* **Source text**

Over the recent holidays, I watched one of those crime shows on TV with my parents.  This particular program had the usual suspects – five people with potential motives for two related murders.  Among them was a mother whose son had been previously killed by one of the later victims.  When she was brought in for questioning by the police, her demeanor was calm and innocent – at first.

The woman became increasingly louder and defensive as detectives started putting holes in her alibi.  Protests such as “I haven’t done anything!” started pouring forth from her mouth.  My dad pegged her as the killer half-way through the episode.  I asked him later how he was so sure.  He said, “It’s the people who holler and protest the most you have to watch.  They’re the ones usually lying.”

Kids can often get like this when they know they are guilty of doing something they’ve been told not by their parents.  Professing their innocence with loud protests such as “What have I done!?”  The parent will then counter with calm, firm words like, “You know exactly what you did wrong.”  In situations like this, loudness is a good indicator of lying – calmness is a good indicator correction is coming.

* **Exercises to complete**
(1) In the passage, reproduce the part that opens with the words containing "The woman became" and closes with "correction is coming.", substituting "investigators" for "detectives".
(2) Rewrite the paragraph of the passage that begins "Kids can often get like this" in a shorter form that keeps its main facts.
The data placed after the passage aren't needed.

* **Available data**
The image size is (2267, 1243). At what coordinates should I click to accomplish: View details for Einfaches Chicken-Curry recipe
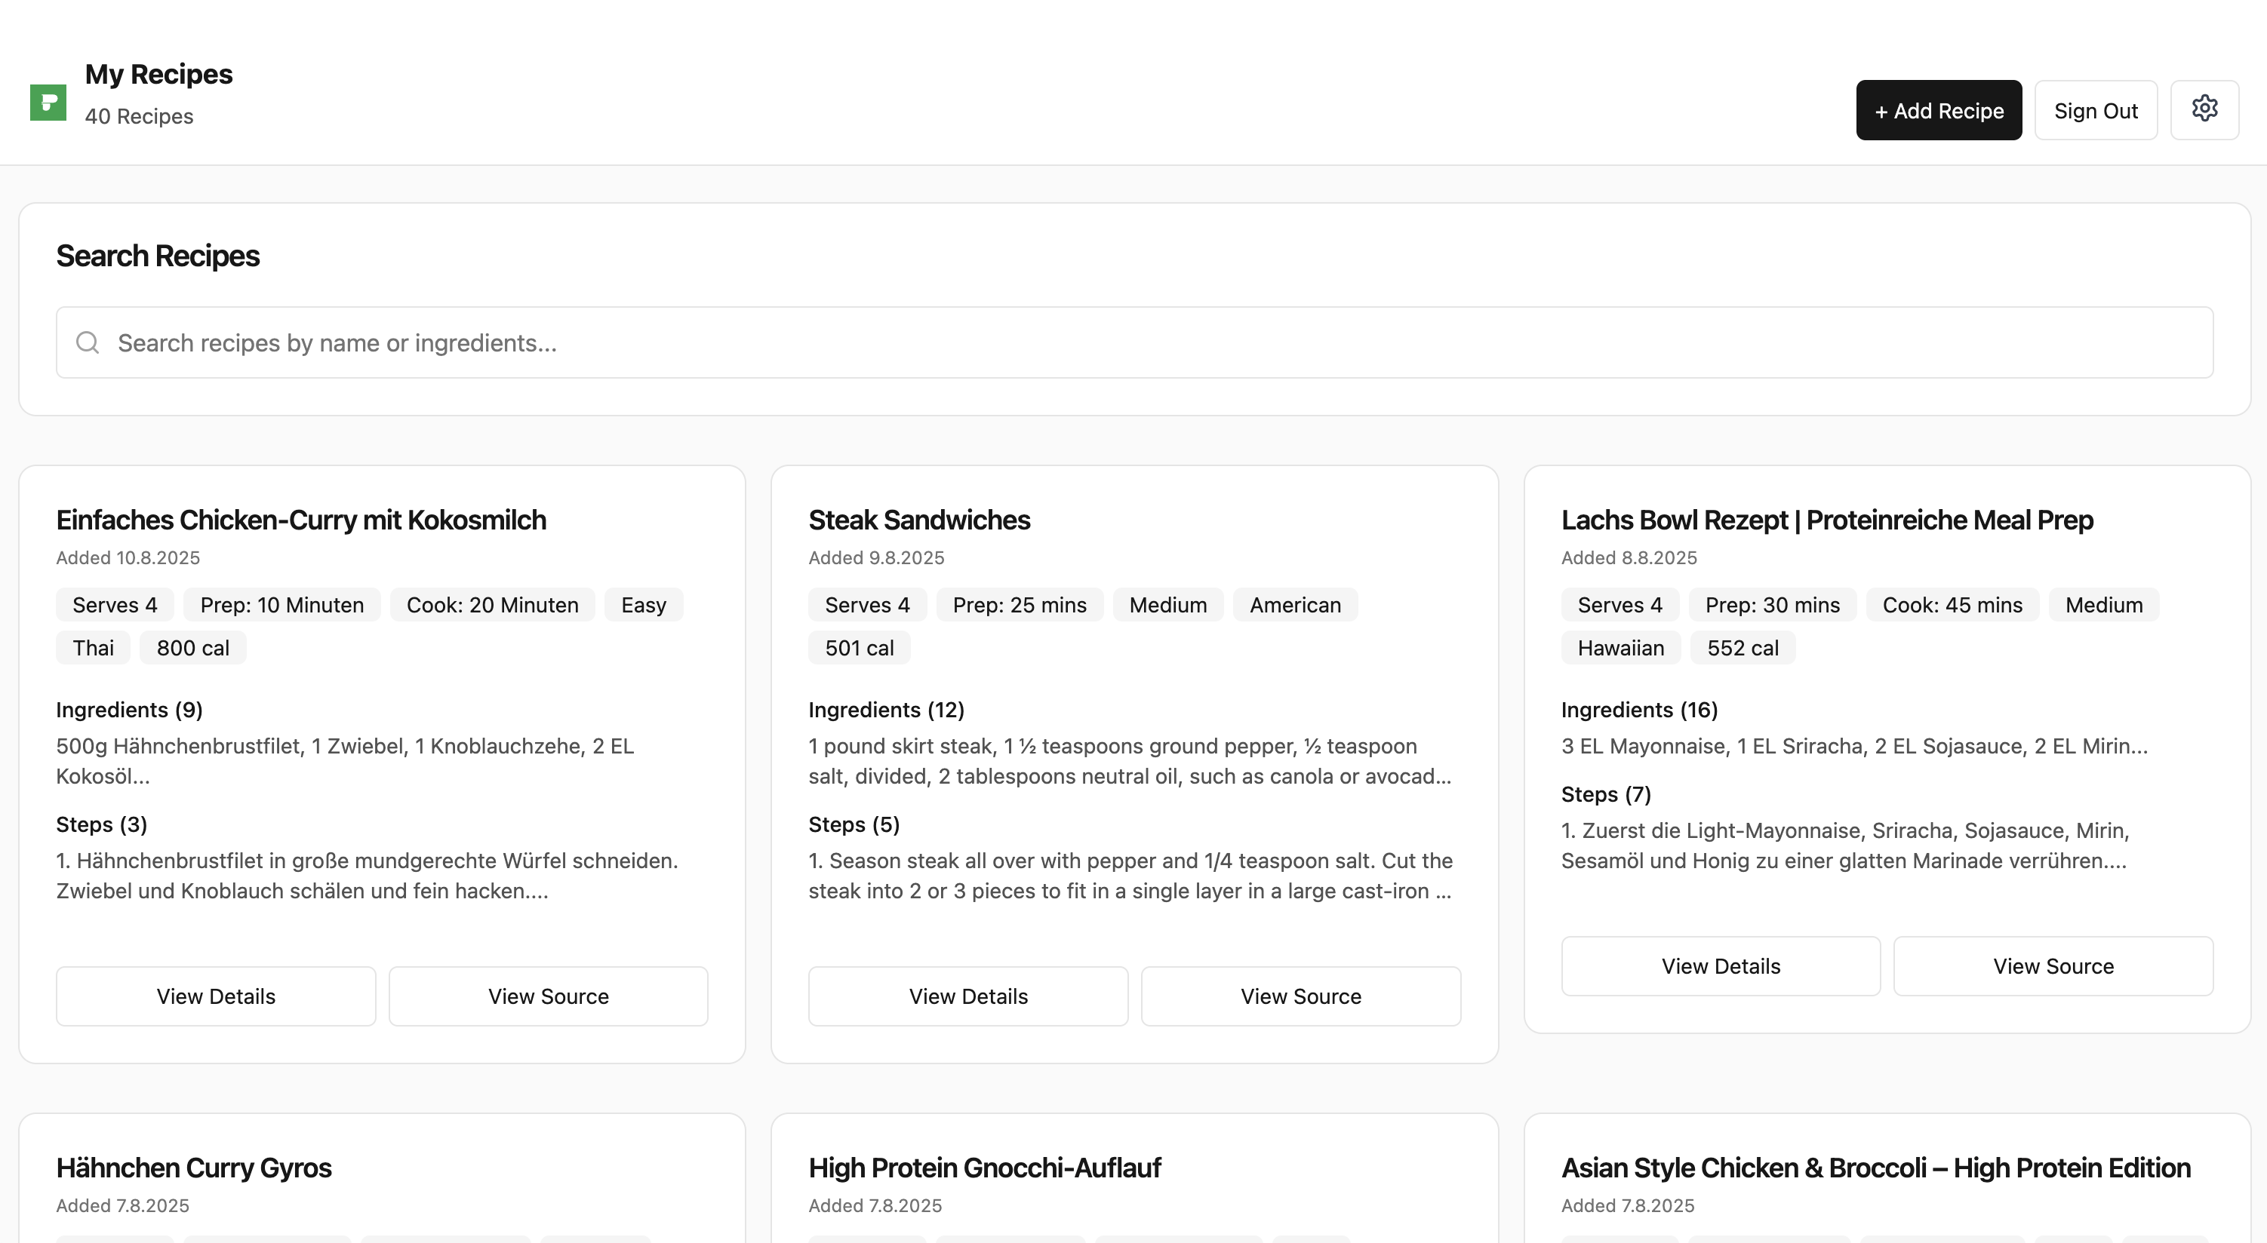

* **Outputs**
(1)
The woman became increasingly louder and defensive as investigators started putting holes in her alibi.  Protests such as “I haven’t done anything!” started pouring forth from her mouth.  My dad pegged her as the killer half-way through the episode.  I asked him later how he was so sure.  He said, “It’s the people who holler and protest the most you have to watch.  They’re the ones usually lying.”

Kids can often get like this when they know they are guilty of doing something they’ve been told not by their parents.  Professing their innocence with loud protests such as “What have I done!?”  The parent will then counter with calm, firm words like, “You know exactly what you did wrong.”  In situations like this, loudness is a good indicator of lying – calmness is a good indicator correction is coming.

(2) Children who know they did something their parents told them not to often protest their innocence loudly, with lines like "What have I done!?" Parents respond calmly and firmly: "You know exactly what you did wrong." In such cases, loudness points to lying, and calmness points to correction on the way.